Redact Secrets and PII Before Pasting Into ChatGPT

April 1, 2025 · 5 min read

Every day engineers paste log files, stack traces, and config snippets into ChatGPT, Claude, or Gemini to get help debugging. It is fast, it works, and it leaks secrets constantly.

API keys, database connection strings, JWT tokens, and customer email addresses routinely end up in LLM prompts. Once they do, you have lost control of them — they may be stored in training pipelines, accessible to support staff, or exposed through a future data breach at the LLM provider.

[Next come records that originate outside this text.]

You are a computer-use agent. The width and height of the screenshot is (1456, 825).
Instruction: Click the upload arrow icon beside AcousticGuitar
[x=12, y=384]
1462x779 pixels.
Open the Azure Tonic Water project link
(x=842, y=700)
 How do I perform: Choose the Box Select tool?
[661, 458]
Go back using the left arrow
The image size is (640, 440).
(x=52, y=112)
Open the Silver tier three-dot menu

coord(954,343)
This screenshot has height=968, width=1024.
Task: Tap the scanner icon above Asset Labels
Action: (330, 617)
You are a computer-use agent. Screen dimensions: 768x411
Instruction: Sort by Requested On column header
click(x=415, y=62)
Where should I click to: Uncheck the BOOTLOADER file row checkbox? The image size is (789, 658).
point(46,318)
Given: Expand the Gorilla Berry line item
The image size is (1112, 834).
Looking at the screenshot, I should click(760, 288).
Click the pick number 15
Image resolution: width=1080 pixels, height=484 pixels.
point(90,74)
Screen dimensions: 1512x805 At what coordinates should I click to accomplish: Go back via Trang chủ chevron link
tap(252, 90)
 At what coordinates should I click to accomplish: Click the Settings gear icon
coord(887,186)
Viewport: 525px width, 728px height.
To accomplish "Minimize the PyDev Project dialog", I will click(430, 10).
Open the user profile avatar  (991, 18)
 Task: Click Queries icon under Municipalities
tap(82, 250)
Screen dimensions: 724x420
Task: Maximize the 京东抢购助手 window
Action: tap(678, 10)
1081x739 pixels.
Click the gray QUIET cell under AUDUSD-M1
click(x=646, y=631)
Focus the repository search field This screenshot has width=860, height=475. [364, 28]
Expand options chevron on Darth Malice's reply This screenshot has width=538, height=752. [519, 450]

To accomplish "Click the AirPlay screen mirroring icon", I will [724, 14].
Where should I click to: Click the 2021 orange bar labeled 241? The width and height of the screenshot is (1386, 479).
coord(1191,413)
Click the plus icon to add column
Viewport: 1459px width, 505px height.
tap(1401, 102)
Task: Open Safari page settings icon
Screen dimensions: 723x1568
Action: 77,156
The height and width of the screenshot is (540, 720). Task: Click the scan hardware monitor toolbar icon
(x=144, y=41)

What actually ends up in prompts

The most common sensitive values we see in logs and configs:

  • API keys and tokens — AWS access keys, GitHub tokens, Stripe secret keys, OpenAI keys. These are the highest-risk category because they grant direct access to systems and can be used immediately if extracted.
  • Database connection strings — Often contain usernames, passwords, and hostnames in a single line: postgres://admin:s3cr3t@db.internal:5432/prod.
  • JWT tokens — Long base64 strings that carry user identity claims. A leaked JWT is effectively a stolen session.
  • Customer PII — Email addresses, phone numbers, and national IDs from application logs or exported CSVs shared for analysis.
  • Private keys — PEM-encoded RSA and SSH private keys occasionally appear in bug reports when engineers include full config outputs.

Why "just be careful" does not work

Manual review before pasting is error-prone at speed. A log file has thousands of lines. A stack trace might have a database URL buried in a connection error on line 847. You will miss things, especially under pressure.

The right answer is automation that runs before the data leaves the device — not a policy that relies on every engineer making the right call every time.

The local-first approach

RedactOps scans content on your device before you share it. It detects secrets and PII using 30+ built-in patterns — covering everything from AWS access keys to IBANs — and replaces matches with labelled placeholders:

# Before
Authorization: Bearer eyJhbGciOiJSUzI1NiJ9.eyJzdWIiOiJ1c2VyXzEyMzQ1In0...
aws_access_key_id = AKIAIOSFODNN7EXAMPLE

# After
Authorization: Bearer <JWT_TOKEN>
aws_access_key_id = <AWS_ACCESS_KEY>

The placeholder output is safe to paste into any LLM. The original values never leave your machine.

Custom rules for your environment

Built-in patterns catch industry-standard secrets. Your environment probably has internal identifiers that also need protection — customer IDs, internal API formats, or proprietary tokens. RedactOps lets you define custom regex rules per organisation so your team-specific patterns are covered automatically.

Practical steps

  1. Run any log file or config snippet through RedactOps before pasting.
  2. Review the diff — RedactOps shows exactly what was replaced so you can verify nothing useful was removed.
  3. Paste the redacted output into your LLM of choice.
  4. For recurring workflows, add RedactOps to your team's MDM deployment so every engineer has it available without a manual install step.

The cost of a leaked API key — customer notification, credential rotation, incident investigation, potential regulatory reporting — is orders of magnitude higher than the friction of running a redaction step. Automating it removes the friction entirely.